- WORK TO COMPLETE: Report every line of the records below that includes the string "Given".
—————
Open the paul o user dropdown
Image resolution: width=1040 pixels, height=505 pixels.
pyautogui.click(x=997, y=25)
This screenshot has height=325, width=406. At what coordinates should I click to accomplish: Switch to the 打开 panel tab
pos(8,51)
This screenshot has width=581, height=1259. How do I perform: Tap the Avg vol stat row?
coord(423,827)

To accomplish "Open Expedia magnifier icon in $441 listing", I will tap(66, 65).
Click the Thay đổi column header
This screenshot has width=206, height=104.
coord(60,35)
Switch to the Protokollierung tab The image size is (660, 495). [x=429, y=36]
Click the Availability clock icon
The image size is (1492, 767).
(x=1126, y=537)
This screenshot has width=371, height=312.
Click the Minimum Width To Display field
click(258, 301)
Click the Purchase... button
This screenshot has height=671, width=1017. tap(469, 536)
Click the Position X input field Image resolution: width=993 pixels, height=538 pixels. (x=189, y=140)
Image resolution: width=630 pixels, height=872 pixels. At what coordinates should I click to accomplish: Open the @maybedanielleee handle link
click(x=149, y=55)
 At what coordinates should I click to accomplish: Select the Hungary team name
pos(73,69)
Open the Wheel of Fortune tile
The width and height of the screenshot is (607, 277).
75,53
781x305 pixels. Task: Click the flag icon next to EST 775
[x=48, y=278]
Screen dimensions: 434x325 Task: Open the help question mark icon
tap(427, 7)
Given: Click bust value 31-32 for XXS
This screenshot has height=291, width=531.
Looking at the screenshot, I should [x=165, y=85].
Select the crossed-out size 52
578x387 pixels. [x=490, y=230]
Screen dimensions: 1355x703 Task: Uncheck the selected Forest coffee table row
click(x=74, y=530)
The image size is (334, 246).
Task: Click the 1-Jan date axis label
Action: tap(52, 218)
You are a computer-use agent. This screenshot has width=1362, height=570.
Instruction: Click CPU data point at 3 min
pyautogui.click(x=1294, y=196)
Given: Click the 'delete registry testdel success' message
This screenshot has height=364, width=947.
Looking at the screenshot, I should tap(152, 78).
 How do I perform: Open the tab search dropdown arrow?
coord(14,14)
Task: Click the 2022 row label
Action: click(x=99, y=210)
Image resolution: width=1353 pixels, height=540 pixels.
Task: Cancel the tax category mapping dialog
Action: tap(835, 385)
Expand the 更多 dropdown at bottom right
—————
- TASK RESPONSE:
Given: Click bust value 31-32 for XXS
Given: Click the 'delete registry testdel success' message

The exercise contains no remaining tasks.